Aim:
Copy out every one of the items below, line for line, with no changes.

::::::::

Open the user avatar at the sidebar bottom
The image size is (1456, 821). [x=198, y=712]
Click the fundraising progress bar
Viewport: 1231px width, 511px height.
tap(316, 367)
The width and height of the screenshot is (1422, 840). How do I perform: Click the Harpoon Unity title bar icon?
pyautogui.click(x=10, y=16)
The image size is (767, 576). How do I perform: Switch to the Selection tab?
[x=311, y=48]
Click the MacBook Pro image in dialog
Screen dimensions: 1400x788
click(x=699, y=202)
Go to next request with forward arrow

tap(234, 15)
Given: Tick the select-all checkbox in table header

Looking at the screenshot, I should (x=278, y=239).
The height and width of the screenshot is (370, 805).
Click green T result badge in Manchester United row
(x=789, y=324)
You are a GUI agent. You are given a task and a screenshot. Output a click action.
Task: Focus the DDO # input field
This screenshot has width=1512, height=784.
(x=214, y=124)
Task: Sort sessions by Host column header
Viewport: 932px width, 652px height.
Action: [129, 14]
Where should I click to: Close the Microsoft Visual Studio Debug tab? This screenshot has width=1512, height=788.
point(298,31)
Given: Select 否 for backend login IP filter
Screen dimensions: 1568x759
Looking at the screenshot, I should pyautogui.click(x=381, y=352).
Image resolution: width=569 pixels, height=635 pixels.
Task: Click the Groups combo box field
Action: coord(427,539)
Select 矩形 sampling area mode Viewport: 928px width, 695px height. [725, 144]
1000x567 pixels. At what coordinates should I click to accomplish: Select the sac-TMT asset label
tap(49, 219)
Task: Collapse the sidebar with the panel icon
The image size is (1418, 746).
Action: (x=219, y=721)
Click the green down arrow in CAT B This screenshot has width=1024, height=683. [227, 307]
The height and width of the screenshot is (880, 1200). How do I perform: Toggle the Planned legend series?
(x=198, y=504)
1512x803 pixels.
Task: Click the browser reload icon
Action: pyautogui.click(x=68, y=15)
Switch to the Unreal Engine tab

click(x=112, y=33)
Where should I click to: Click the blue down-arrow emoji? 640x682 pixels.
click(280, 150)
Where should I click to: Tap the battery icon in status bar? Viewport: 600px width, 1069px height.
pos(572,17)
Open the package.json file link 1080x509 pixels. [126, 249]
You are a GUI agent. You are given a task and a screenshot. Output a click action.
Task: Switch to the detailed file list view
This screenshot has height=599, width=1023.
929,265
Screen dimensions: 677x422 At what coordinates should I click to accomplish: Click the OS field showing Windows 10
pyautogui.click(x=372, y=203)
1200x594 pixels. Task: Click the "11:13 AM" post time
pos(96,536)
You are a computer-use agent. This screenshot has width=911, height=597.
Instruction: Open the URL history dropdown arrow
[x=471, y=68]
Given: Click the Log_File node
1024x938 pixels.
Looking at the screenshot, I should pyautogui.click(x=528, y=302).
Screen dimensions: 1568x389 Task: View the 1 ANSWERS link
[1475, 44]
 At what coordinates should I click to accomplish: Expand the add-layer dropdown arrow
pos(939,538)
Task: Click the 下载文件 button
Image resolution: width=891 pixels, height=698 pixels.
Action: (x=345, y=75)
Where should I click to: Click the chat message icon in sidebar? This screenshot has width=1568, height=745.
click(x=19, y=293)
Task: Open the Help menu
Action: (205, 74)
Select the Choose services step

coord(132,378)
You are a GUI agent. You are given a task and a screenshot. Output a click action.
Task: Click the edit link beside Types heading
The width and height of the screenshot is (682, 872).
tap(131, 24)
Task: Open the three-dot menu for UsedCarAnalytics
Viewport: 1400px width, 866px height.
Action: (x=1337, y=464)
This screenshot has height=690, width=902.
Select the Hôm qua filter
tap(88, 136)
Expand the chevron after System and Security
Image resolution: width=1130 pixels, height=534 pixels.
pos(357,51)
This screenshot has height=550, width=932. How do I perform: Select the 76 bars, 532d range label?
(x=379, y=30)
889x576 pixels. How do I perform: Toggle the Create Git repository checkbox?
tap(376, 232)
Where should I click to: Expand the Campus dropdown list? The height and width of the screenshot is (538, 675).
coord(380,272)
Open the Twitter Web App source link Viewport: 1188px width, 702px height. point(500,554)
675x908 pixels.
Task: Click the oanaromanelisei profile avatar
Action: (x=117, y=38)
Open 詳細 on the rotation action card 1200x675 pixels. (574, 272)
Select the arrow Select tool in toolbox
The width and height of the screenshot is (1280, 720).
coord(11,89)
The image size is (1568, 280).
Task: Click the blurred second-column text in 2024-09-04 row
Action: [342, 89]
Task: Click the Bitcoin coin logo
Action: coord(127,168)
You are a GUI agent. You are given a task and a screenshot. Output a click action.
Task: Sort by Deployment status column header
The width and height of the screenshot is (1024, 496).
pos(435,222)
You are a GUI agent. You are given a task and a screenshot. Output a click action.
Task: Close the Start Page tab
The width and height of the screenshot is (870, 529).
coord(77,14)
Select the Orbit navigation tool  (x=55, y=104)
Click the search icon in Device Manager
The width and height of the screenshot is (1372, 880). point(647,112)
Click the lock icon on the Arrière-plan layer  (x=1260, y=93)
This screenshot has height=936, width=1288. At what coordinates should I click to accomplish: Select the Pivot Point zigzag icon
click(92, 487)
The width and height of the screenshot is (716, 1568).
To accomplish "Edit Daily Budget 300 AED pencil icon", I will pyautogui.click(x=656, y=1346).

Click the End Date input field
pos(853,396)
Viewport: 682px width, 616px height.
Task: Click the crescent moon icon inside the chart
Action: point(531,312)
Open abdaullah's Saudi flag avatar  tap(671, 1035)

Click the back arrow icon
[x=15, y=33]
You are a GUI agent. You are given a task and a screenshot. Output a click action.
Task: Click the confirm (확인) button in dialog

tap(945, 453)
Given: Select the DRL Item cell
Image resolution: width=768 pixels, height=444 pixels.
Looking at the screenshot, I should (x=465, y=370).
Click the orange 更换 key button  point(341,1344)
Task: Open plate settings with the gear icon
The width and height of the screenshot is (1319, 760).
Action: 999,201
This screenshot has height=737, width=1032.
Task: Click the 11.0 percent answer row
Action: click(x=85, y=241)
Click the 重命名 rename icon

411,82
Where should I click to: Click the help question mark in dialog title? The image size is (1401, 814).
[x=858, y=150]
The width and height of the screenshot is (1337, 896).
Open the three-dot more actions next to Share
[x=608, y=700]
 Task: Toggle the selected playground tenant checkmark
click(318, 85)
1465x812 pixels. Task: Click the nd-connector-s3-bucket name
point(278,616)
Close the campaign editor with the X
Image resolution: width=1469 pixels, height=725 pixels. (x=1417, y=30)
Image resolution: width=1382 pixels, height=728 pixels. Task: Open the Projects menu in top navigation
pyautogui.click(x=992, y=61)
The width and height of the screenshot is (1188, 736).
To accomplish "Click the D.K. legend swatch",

::::::::

Solution to this exercise:
Open the user avatar at the sidebar bottom
The image size is (1456, 821). [x=198, y=712]
Click the fundraising progress bar
Viewport: 1231px width, 511px height.
tap(316, 367)
The width and height of the screenshot is (1422, 840). How do I perform: Click the Harpoon Unity title bar icon?
pyautogui.click(x=10, y=16)
The image size is (767, 576). How do I perform: Switch to the Selection tab?
[x=311, y=48]
Click the MacBook Pro image in dialog
Screen dimensions: 1400x788
click(x=699, y=202)
Go to next request with forward arrow

tap(234, 15)
Given: Tick the select-all checkbox in table header

Looking at the screenshot, I should (x=278, y=239).
The height and width of the screenshot is (370, 805).
Click green T result badge in Manchester United row
(x=789, y=324)
You are a GUI agent. You are given a task and a screenshot. Output a click action.
Task: Focus the DDO # input field
This screenshot has width=1512, height=784.
(x=214, y=124)
Task: Sort sessions by Host column header
Viewport: 932px width, 652px height.
Action: [129, 14]
Where should I click to: Close the Microsoft Visual Studio Debug tab? This screenshot has width=1512, height=788.
point(298,31)
Given: Select 否 for backend login IP filter
Screen dimensions: 1568x759
Looking at the screenshot, I should pyautogui.click(x=381, y=352).
Image resolution: width=569 pixels, height=635 pixels.
Task: Click the Groups combo box field
Action: coord(427,539)
Select 矩形 sampling area mode Viewport: 928px width, 695px height. [725, 144]
1000x567 pixels. At what coordinates should I click to accomplish: Select the sac-TMT asset label
tap(49, 219)
Task: Collapse the sidebar with the panel icon
The image size is (1418, 746).
Action: (x=219, y=721)
Click the green down arrow in CAT B This screenshot has width=1024, height=683. [227, 307]
The height and width of the screenshot is (880, 1200). How do I perform: Toggle the Planned legend series?
(x=198, y=504)
1512x803 pixels.
Task: Click the browser reload icon
Action: pyautogui.click(x=68, y=15)
Switch to the Unreal Engine tab

click(x=112, y=33)
Where should I click to: Click the blue down-arrow emoji? 640x682 pixels.
click(280, 150)
Where should I click to: Tap the battery icon in status bar? Viewport: 600px width, 1069px height.
pos(572,17)
Open the package.json file link 1080x509 pixels. [126, 249]
You are a GUI agent. You are given a task and a screenshot. Output a click action.
Task: Switch to the detailed file list view
This screenshot has height=599, width=1023.
929,265
Screen dimensions: 677x422 At what coordinates should I click to accomplish: Click the OS field showing Windows 10
pyautogui.click(x=372, y=203)
1200x594 pixels. Task: Click the "11:13 AM" post time
pos(96,536)
You are a computer-use agent. This screenshot has width=911, height=597.
Instruction: Open the URL history dropdown arrow
[x=471, y=68]
Given: Click the Log_File node
1024x938 pixels.
Looking at the screenshot, I should pyautogui.click(x=528, y=302).
Screen dimensions: 1568x389 Task: View the 1 ANSWERS link
[1475, 44]
 At what coordinates should I click to accomplish: Expand the add-layer dropdown arrow
pos(939,538)
Task: Click the 下载文件 button
Image resolution: width=891 pixels, height=698 pixels.
Action: (x=345, y=75)
Where should I click to: Click the chat message icon in sidebar? This screenshot has width=1568, height=745.
click(x=19, y=293)
Task: Open the Help menu
Action: (205, 74)
Select the Choose services step

coord(132,378)
You are a GUI agent. You are given a task and a screenshot. Output a click action.
Task: Click the edit link beside Types heading
The width and height of the screenshot is (682, 872).
tap(131, 24)
Task: Open the three-dot menu for UsedCarAnalytics
Viewport: 1400px width, 866px height.
Action: (x=1337, y=464)
This screenshot has height=690, width=902.
Select the Hôm qua filter
tap(88, 136)
Expand the chevron after System and Security
Image resolution: width=1130 pixels, height=534 pixels.
pos(357,51)
This screenshot has height=550, width=932. How do I perform: Select the 76 bars, 532d range label?
(x=379, y=30)
889x576 pixels. How do I perform: Toggle the Create Git repository checkbox?
tap(376, 232)
Where should I click to: Expand the Campus dropdown list? The height and width of the screenshot is (538, 675).
coord(380,272)
Open the Twitter Web App source link Viewport: 1188px width, 702px height. point(500,554)
675x908 pixels.
Task: Click the oanaromanelisei profile avatar
Action: (x=117, y=38)
Open 詳細 on the rotation action card 1200x675 pixels. (574, 272)
Select the arrow Select tool in toolbox
The width and height of the screenshot is (1280, 720).
coord(11,89)
The image size is (1568, 280).
Task: Click the blurred second-column text in 2024-09-04 row
Action: [342, 89]
Task: Click the Bitcoin coin logo
Action: coord(127,168)
You are a GUI agent. You are given a task and a screenshot. Output a click action.
Task: Sort by Deployment status column header
The width and height of the screenshot is (1024, 496).
pos(435,222)
You are a GUI agent. You are given a task and a screenshot. Output a click action.
Task: Close the Start Page tab
The width and height of the screenshot is (870, 529).
coord(77,14)
Select the Orbit navigation tool  (x=55, y=104)
Click the search icon in Device Manager
The width and height of the screenshot is (1372, 880). point(647,112)
Click the lock icon on the Arrière-plan layer  (x=1260, y=93)
This screenshot has height=936, width=1288. At what coordinates should I click to accomplish: Select the Pivot Point zigzag icon
click(92, 487)
The width and height of the screenshot is (716, 1568).
To accomplish "Edit Daily Budget 300 AED pencil icon", I will pyautogui.click(x=656, y=1346).

Click the End Date input field
pos(853,396)
Viewport: 682px width, 616px height.
Task: Click the crescent moon icon inside the chart
Action: point(531,312)
Open abdaullah's Saudi flag avatar  tap(671, 1035)

Click the back arrow icon
[x=15, y=33]
You are a GUI agent. You are given a task and a screenshot. Output a click action.
Task: Click the confirm (확인) button in dialog

tap(945, 453)
Given: Select the DRL Item cell
Image resolution: width=768 pixels, height=444 pixels.
Looking at the screenshot, I should (x=465, y=370).
Click the orange 更换 key button  point(341,1344)
Task: Open plate settings with the gear icon
The width and height of the screenshot is (1319, 760).
Action: 999,201
This screenshot has height=737, width=1032.
Task: Click the 11.0 percent answer row
Action: click(x=85, y=241)
Click the 重命名 rename icon

411,82
Where should I click to: Click the help question mark in dialog title? The image size is (1401, 814).
[x=858, y=150]
The width and height of the screenshot is (1337, 896).
Open the three-dot more actions next to Share
[x=608, y=700]
 Task: Toggle the selected playground tenant checkmark
click(318, 85)
1465x812 pixels. Task: Click the nd-connector-s3-bucket name
point(278,616)
Close the campaign editor with the X
Image resolution: width=1469 pixels, height=725 pixels. (x=1417, y=30)
Image resolution: width=1382 pixels, height=728 pixels. Task: Open the Projects menu in top navigation
pyautogui.click(x=992, y=61)
The width and height of the screenshot is (1188, 736).
To accomplish "Click the D.K. legend swatch",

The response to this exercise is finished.